*Written task:* Output each line of the records below as a JSON list of strings, with one string per line and blank lines omitted.

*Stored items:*
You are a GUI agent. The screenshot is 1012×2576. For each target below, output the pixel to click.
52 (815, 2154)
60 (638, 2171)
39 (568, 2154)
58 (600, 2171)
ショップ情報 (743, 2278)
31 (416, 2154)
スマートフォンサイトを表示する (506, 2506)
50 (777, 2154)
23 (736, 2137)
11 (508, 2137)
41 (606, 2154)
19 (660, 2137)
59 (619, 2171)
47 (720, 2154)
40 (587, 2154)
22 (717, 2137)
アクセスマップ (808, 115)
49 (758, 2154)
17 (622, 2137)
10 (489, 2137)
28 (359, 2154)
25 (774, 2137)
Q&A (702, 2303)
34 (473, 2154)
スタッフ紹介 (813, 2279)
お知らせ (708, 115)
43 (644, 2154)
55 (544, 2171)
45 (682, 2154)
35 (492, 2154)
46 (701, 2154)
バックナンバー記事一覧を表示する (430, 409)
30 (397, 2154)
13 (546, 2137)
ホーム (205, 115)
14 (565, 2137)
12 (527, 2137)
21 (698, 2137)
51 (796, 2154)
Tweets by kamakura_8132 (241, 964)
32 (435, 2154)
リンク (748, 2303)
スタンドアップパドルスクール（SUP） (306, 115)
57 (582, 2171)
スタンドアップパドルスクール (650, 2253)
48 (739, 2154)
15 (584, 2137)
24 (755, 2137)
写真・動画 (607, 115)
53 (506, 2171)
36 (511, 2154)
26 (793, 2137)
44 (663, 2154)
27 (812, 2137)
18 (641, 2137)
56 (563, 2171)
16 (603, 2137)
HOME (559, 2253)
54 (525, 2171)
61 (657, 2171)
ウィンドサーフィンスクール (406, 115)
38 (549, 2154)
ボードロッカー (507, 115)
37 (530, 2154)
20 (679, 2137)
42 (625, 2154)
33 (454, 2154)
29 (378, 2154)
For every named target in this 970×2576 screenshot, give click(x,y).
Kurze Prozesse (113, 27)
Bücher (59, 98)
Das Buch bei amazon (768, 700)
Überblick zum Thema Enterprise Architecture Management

*Result of the exercise:*
[
  "You are a GUI agent. The screenshot is 1012×2576. For each target below, output the pixel to click.",
  "52 (815, 2154)",
  "60 (638, 2171)",
  "39 (568, 2154)",
  "58 (600, 2171)",
  "ショップ情報 (743, 2278)",
  "31 (416, 2154)",
  "スマートフォンサイトを表示する (506, 2506)",
  "50 (777, 2154)",
  "23 (736, 2137)",
  "11 (508, 2137)",
  "41 (606, 2154)",
  "19 (660, 2137)",
  "59 (619, 2171)",
  "47 (720, 2154)",
  "40 (587, 2154)",
  "22 (717, 2137)",
  "アクセスマップ (808, 115)",
  "49 (758, 2154)",
  "17 (622, 2137)",
  "10 (489, 2137)",
  "28 (359, 2154)",
  "25 (774, 2137)",
  "Q&A (702, 2303)",
  "34 (473, 2154)",
  "スタッフ紹介 (813, 2279)",
  "お知らせ (708, 115)",
  "43 (644, 2154)",
  "55 (544, 2171)",
  "45 (682, 2154)",
  "35 (492, 2154)",
  "46 (701, 2154)",
  "バックナンバー記事一覧を表示する (430, 409)",
  "30 (397, 2154)",
  "13 (546, 2137)",
  "ホーム (205, 115)",
  "14 (565, 2137)",
  "12 (527, 2137)",
  "21 (698, 2137)",
  "51 (796, 2154)",
  "Tweets by kamakura_8132 (241, 964)",
  "32 (435, 2154)",
  "リンク (748, 2303)",
  "スタンドアップパドルスクール（SUP） (306, 115)",
  "57 (582, 2171)",
  "スタンドアップパドルスクール (650, 2253)",
  "48 (739, 2154)",
  "15 (584, 2137)",
  "24 (755, 2137)",
  "写真・動画 (607, 115)",
  "53 (506, 2171)",
  "36 (511, 2154)",
  "26 (793, 2137)",
  "44 (663, 2154)",
  "27 (812, 2137)",
  "18 (641, 2137)",
  "56 (563, 2171)",
  "16 (603, 2137)",
  "HOME (559, 2253)",
  "54 (525, 2171)",
  "61 (657, 2171)",
  "ウィンドサーフィンスクール (406, 115)",
  "38 (549, 2154)",
  "ボードロッカー (507, 115)",
  "37 (530, 2154)",
  "20 (679, 2137)",
  "42 (625, 2154)",
  "33 (454, 2154)",
  "29 (378, 2154)",
  "For every named target in this 970×2576 screenshot, give click(x,y).",
  "Kurze Prozesse (113, 27)",
  "Bücher (59, 98)",
  "Das Buch bei amazon (768, 700)",
  "Überblick zum Thema Enterprise Architecture Management"
]